Kiedy chodziłam do szkoły, przy niemal każdej zmieniającej się porze roku, pani od polskiego zadawała wypracowanie nt. „Moja ulubiona pora roku”. No i pisało się: Moją ulubioną porą roku jest lato (wiosna, zima, jesień).

Kiedyś przypadło mi pisanie o jesieni. Byłam może w VII, VIII klasie. Wyobraziłam sobie, że siedzę w oknie, a za oknem zimno, deszcz pada, plucha, ludzie chodzą pod parasolami, o, ktoś wdepnął w kałużę, a temu panu wiatr porwał parasol, dziewczynka nie może zdążyć za mamą, która chce być jak najszybciej w domu. Zamiast kropek zrobiłam kółeczka, które pomalowałam w środku kredkami. Przy literach, takich jak np. a, b, d, p, wszystkie wypełnienia były też kolorowe, w przeróżnych kolorach jesieni.
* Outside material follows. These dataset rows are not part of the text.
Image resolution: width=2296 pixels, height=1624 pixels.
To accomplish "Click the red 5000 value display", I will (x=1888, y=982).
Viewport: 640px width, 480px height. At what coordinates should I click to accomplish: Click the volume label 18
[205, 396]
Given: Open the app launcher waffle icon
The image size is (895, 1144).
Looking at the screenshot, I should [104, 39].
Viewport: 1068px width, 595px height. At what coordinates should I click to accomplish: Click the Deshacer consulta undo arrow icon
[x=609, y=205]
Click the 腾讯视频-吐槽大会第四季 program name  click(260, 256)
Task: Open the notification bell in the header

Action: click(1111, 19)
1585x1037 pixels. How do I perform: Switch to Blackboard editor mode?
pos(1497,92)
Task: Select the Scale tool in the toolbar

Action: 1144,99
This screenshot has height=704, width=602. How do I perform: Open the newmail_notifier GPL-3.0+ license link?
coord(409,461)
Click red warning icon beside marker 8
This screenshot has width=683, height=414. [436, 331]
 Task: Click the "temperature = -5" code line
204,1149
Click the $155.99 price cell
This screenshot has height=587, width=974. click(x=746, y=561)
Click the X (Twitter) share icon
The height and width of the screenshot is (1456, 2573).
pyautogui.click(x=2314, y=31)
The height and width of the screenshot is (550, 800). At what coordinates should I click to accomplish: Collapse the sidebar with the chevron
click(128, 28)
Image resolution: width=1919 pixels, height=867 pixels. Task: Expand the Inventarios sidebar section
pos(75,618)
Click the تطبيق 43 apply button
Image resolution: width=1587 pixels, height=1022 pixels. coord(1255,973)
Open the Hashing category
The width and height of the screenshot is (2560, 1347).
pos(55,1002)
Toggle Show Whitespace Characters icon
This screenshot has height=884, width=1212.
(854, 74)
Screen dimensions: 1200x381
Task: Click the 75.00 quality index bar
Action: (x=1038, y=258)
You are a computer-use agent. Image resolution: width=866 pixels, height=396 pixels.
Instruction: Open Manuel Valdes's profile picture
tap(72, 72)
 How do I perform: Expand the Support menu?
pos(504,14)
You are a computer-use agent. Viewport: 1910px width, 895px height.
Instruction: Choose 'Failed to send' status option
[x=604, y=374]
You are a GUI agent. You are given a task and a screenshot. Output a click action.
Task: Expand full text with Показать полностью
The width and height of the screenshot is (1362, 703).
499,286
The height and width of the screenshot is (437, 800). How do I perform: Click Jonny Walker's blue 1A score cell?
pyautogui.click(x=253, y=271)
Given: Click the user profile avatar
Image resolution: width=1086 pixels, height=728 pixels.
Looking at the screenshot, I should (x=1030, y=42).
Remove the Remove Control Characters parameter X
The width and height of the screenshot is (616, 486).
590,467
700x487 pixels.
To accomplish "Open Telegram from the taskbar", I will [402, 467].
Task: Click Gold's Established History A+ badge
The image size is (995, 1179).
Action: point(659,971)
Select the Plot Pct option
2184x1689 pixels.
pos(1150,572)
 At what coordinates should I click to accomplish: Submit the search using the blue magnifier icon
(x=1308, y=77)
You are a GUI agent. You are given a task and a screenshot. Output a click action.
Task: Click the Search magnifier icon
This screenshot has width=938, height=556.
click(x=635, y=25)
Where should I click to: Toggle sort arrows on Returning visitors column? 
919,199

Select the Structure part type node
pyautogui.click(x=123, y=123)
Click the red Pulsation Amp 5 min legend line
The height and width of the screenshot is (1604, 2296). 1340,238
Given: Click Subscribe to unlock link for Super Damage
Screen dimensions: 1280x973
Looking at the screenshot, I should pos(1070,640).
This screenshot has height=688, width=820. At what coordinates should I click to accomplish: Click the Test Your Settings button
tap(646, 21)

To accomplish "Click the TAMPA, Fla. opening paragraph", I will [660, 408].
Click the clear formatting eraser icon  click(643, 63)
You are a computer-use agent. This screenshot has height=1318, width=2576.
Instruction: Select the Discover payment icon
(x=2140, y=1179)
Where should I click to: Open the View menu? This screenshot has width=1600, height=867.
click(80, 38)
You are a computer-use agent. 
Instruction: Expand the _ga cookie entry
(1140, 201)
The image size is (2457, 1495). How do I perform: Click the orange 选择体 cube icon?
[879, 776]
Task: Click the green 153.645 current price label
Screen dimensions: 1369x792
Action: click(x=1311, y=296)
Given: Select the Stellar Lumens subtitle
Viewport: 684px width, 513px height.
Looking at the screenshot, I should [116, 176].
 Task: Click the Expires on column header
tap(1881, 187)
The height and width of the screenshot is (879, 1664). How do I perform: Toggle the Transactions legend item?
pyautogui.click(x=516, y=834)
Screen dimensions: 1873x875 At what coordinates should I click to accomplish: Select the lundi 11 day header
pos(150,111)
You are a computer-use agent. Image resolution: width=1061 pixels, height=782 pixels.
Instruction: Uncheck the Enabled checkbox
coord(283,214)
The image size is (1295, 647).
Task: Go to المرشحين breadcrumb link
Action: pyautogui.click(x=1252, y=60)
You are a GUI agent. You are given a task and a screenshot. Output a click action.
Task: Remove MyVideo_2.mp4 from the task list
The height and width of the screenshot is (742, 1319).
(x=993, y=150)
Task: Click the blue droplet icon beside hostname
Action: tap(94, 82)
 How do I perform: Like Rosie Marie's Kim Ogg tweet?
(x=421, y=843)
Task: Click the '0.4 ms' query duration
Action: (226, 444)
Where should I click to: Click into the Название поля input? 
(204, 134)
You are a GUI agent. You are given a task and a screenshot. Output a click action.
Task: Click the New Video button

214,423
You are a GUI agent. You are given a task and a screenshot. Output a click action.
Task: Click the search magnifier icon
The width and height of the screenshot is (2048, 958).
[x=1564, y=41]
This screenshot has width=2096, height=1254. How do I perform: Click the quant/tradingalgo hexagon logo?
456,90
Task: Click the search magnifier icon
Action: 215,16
Dostałam piątkę (szóstek jeszcze wtedy nie było) z ogromnym minusem za te udziwnienia, które czyniły moje wypracowanie mało czytelnym. A mnie i tak się podobało!

Dziś, 11 października 2017 roku, na spacerze robiłam zdjęcia kolorów, kolorów, jakie daje nam jesień. Mam nadzieję, że się wam spodobają.